I think it has only happened twice that the popular vote didn’t equate to an EC victory…?

That is my guess - it is worth checking to verify.

[quote]lucasa wrote:
BostonBarrister wrote:

thunderbolt23 wrote:
Bad idea. The nation is a nation of states - always a good idea to remember that. And, there would be too much influence overweighted in highly populated, urban areas - the anatomy of a bad idea.

nephorm wrote:
Which is why the revamping of the Senate was a horrible thing. Sigh.

Precisely – it would be much better repeal the 17th Amendment to return the choice of Senators to the states than it would be to muck with the electoral college.

Personally, I’d rather dissolve the two party system than either of the above.[/quote]

How exactly does one dissolve the two party system?

[quote]thunderbolt23 wrote:
semper_fi wrote:
I might be wrong about this but most of the time isn’t the winner of the EC also win the popular vote?

I think it has only happened twice that the popular vote didn’t equate to an EC victory…?

That is my guess - it is worth checking to verify.[/quote]

twice, correct, and as I can recall, both times, people were pretty pissed about it.

[quote]knewsom wrote:
thunderbolt23 wrote:
semper_fi wrote:

I might be wrong about this but most of the time isn’t the winner of the EC also win the popular vote?

I think it has only happened twice that the popular vote didn’t equate to an EC victory…?

That is my guess - it is worth checking to verify.

twice, correct, and as I can recall, both times, people were pretty pissed about it.[/quote]

There were four instances, actually, of the winner of the popular vote not making it to the WHite House.

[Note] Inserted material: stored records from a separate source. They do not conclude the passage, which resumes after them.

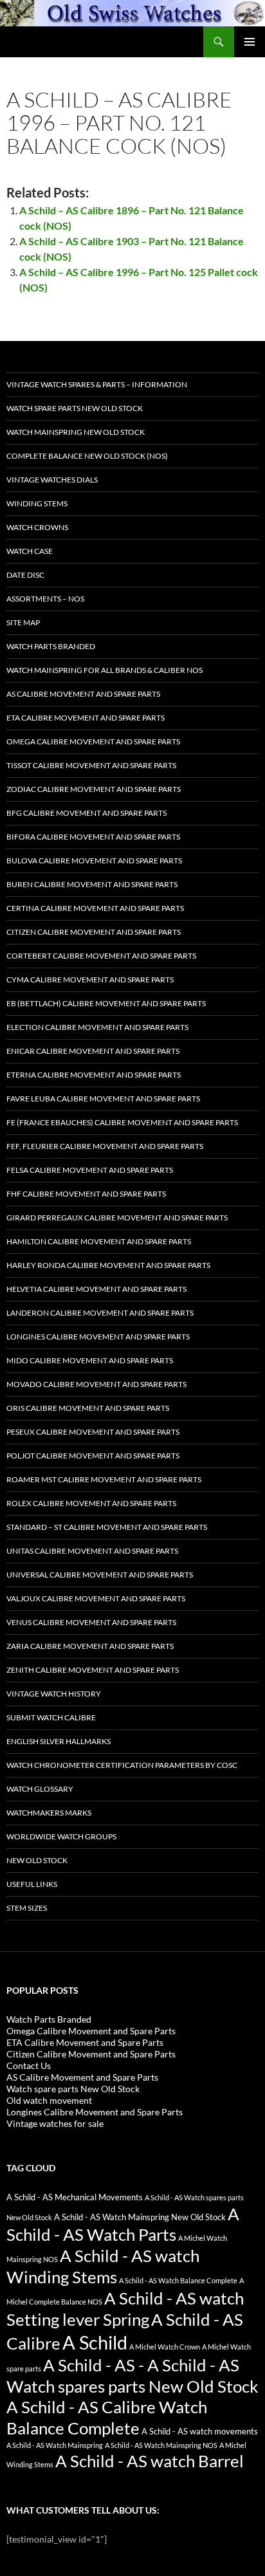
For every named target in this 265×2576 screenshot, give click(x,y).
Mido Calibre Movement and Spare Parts (89, 1360)
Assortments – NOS (45, 598)
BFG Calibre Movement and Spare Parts (86, 813)
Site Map (23, 622)
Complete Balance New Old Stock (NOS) (87, 456)
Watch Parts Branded (50, 646)
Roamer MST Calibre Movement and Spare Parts (103, 1479)
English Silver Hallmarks (58, 1741)
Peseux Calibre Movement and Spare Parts (92, 1432)
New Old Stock (37, 1860)
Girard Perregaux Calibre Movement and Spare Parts (117, 1217)
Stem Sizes (26, 1908)
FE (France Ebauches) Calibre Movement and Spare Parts (122, 1122)
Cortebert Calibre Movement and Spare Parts (101, 956)
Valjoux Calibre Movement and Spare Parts (95, 1598)
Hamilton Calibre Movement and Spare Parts (98, 1241)
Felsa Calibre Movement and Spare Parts (89, 1170)
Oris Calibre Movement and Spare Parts (87, 1408)
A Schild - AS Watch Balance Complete (178, 2280)
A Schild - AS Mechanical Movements (74, 2197)
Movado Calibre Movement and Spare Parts (96, 1384)
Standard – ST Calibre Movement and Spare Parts (106, 1527)
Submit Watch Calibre (51, 1717)
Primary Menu (249, 41)
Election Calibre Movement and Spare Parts (97, 1027)
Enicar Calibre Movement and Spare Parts (92, 1051)
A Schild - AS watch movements (200, 2431)
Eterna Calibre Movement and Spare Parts (93, 1075)
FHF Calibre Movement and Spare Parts (86, 1194)
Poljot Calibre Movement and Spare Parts (92, 1455)
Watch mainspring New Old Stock (75, 432)
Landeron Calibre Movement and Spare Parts (100, 1313)
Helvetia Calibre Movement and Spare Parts (96, 1289)
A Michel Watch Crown (164, 2346)
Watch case (29, 551)
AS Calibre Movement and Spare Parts (83, 694)
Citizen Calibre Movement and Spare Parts (93, 932)
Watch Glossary (39, 1789)
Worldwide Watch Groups (61, 1836)
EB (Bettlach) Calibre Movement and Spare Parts (106, 1003)
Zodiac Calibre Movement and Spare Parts (93, 789)
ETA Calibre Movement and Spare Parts (85, 717)
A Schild (94, 2342)
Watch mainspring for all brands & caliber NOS (104, 670)
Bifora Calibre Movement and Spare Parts (93, 837)
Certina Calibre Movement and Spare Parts (95, 908)
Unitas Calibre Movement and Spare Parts (92, 1551)
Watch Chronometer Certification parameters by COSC (121, 1765)
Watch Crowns (37, 527)
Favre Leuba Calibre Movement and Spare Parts (103, 1098)
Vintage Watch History (53, 1693)
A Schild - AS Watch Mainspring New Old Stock (140, 2217)
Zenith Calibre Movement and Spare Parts (92, 1670)
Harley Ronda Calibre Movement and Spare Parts (108, 1265)
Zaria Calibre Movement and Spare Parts (90, 1646)
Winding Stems (37, 503)
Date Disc (25, 575)
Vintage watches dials (52, 479)
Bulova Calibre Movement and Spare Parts (94, 860)
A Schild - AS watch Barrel (149, 2460)
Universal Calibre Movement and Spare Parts (99, 1574)
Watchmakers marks (48, 1812)
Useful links (31, 1884)
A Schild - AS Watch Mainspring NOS (161, 2445)
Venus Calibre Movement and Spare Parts (91, 1622)
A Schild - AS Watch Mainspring (54, 2445)
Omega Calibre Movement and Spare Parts (93, 741)
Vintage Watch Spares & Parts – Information (96, 384)
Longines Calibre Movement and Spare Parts (98, 1336)
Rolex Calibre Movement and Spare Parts (91, 1503)
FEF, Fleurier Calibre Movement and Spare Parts (104, 1146)
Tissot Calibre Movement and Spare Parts (91, 765)
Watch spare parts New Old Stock (74, 408)
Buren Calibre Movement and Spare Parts (92, 884)
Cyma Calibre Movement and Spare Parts (90, 979)
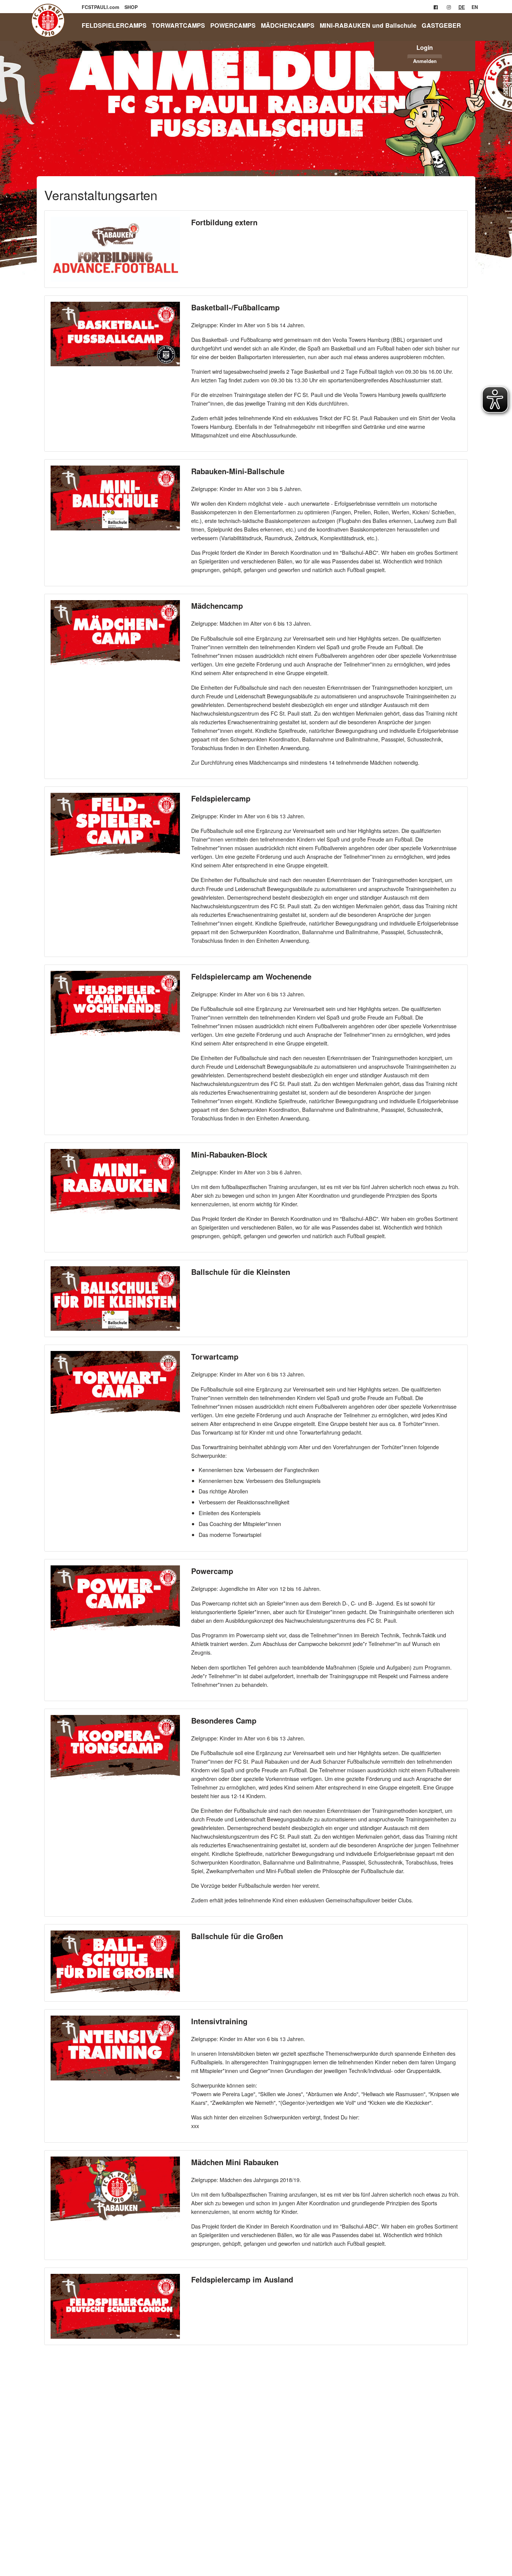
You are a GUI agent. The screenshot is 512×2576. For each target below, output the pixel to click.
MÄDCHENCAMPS (287, 25)
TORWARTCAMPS (178, 25)
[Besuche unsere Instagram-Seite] (449, 7)
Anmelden (425, 60)
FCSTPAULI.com (101, 7)
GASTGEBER (441, 25)
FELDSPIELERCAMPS (114, 25)
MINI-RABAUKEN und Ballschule (368, 25)
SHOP (131, 7)
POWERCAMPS (233, 25)
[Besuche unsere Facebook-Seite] (435, 7)
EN (475, 7)
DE (461, 7)
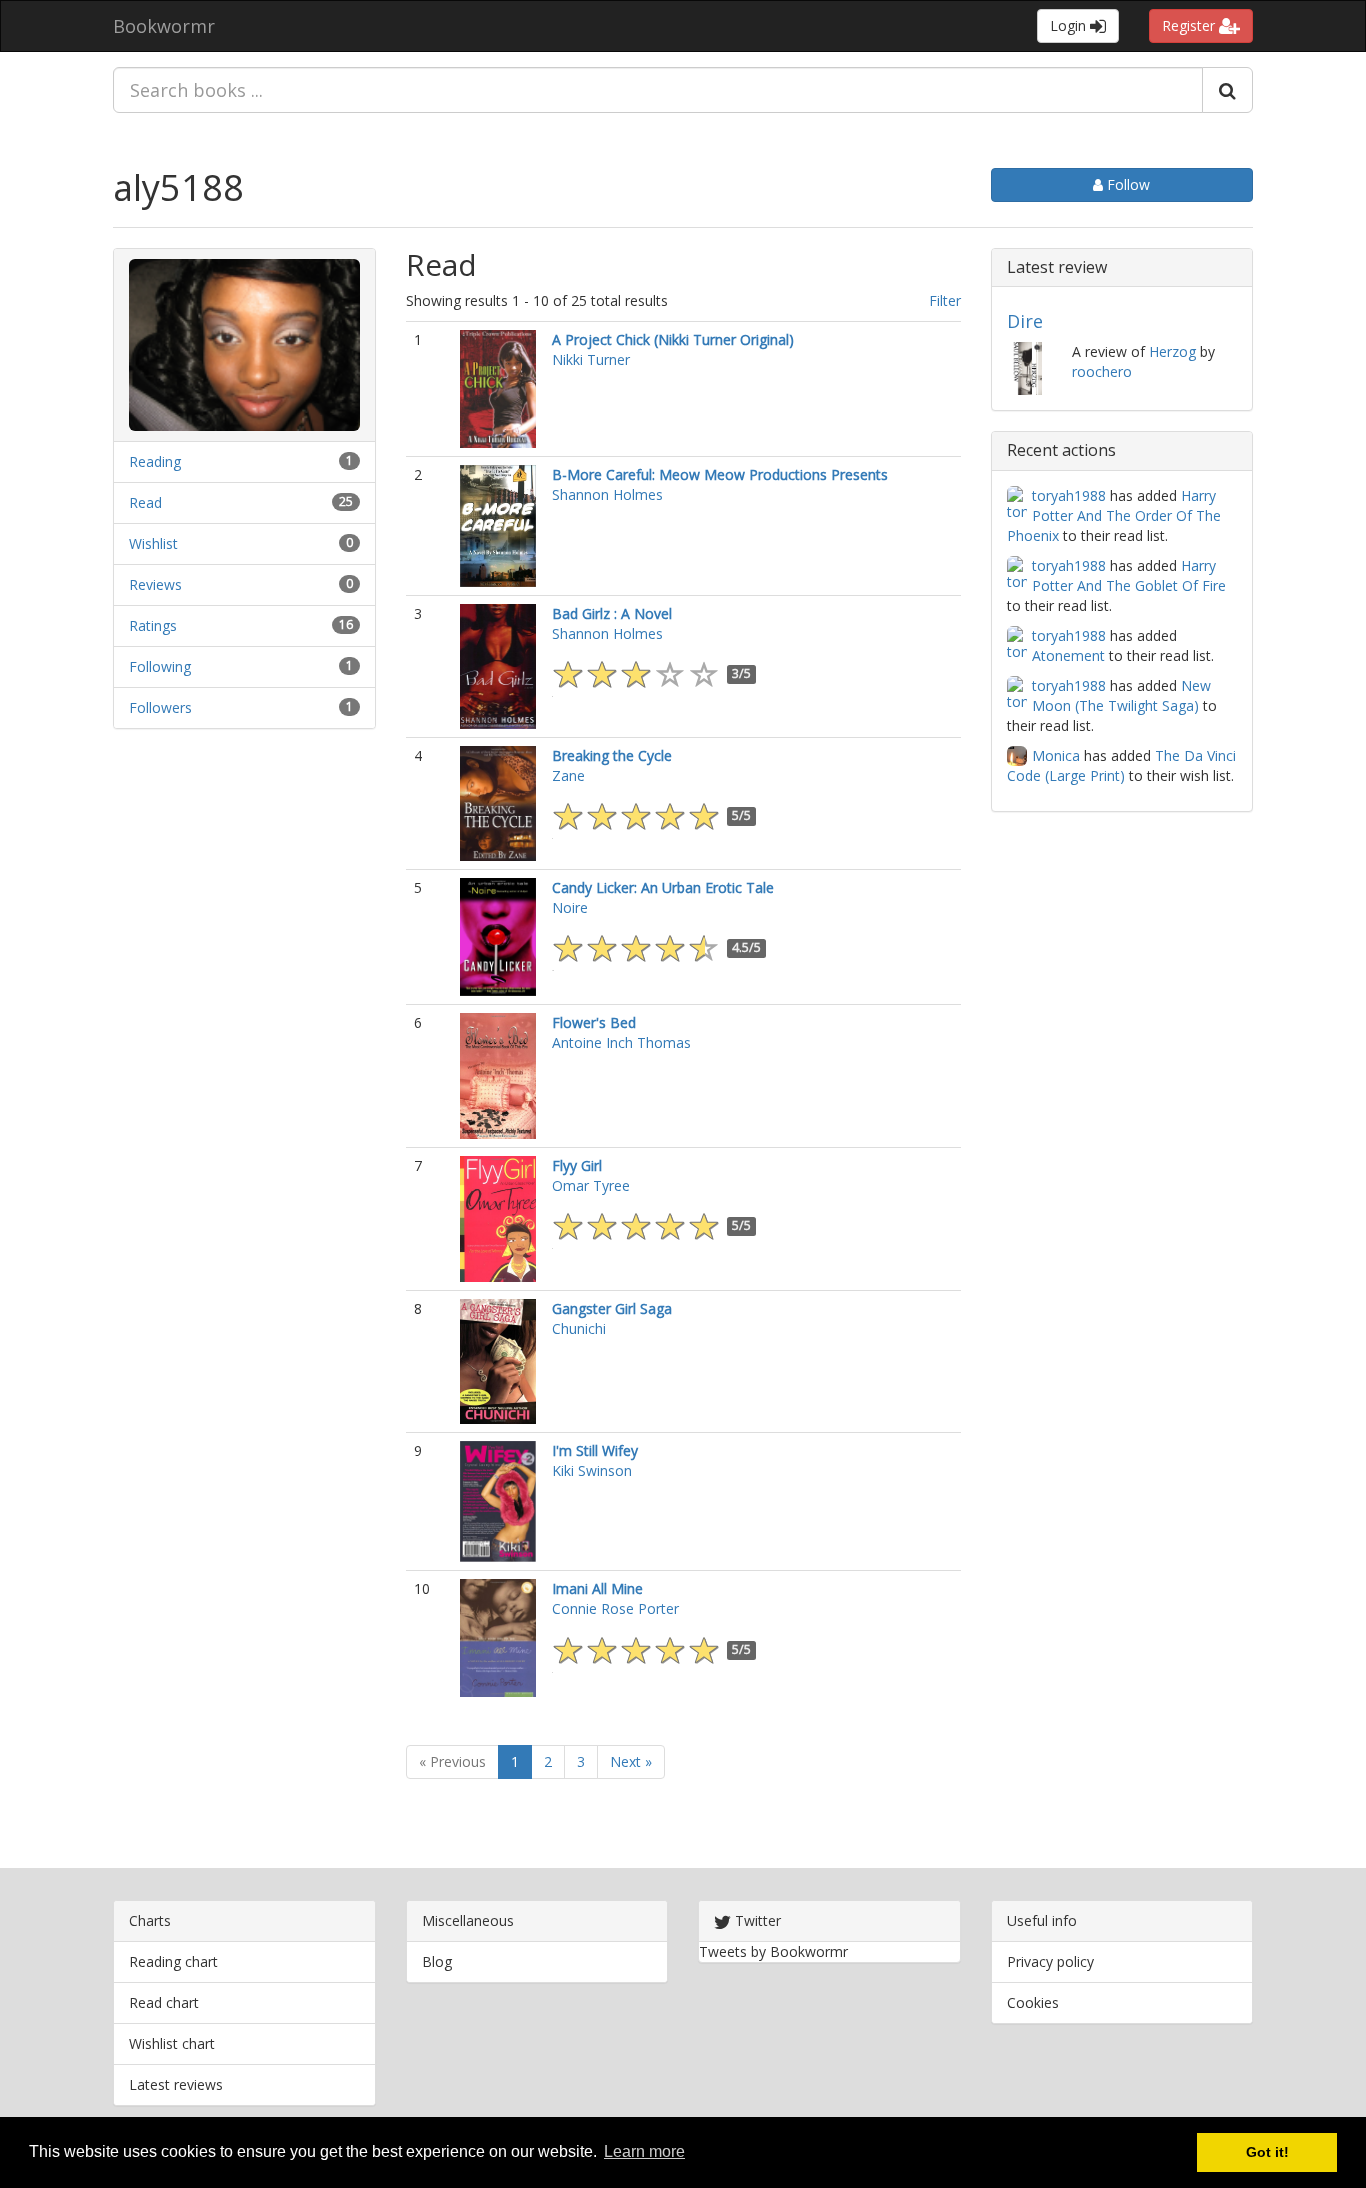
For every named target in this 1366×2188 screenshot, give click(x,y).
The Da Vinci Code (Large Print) (1121, 765)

1824 - Adams vs Jackson: Andrew Jackson won the popular vote AND the most electoral votes…but but did not attain the required majority. So the House of Representatives chose John Quincy Adams instead. The fact that John Q. had a daddy who was an ex-president with lots of friends in Congress had nothing to do with anything.

1876 - Hayes vs Tilden: Sam Tilden won the popular vote by a pretty good margin, 51% to Rutherford Hayes’ 48%. Tilden also was leading in the EC, 184-165, with 20 votes disputed. There was a squabble as both parties claimed victory in South Carolina, Louisiana and (wait for it) Florida, so Congress set up an Electoral Comission, which decided that all twenty votes ought to go to Hayes.

1888 - Harrison vs Cleveland. Clear-cut and dried, with no evidence of fraud, voter “irregularities” or “disenfranchisements”, and not even a single pregnant chad. Grover Cleveland won the popular vote, Benjamin Harrison won the Electoral vote.

2000 - Bush vs. Gore. Not quite as clear-cut and dried, with lots of monkey business on both sides, and a Supreme Court decision to settle the mess in the end. Al Gore won the popular vote, George Bush won the Electoral vote.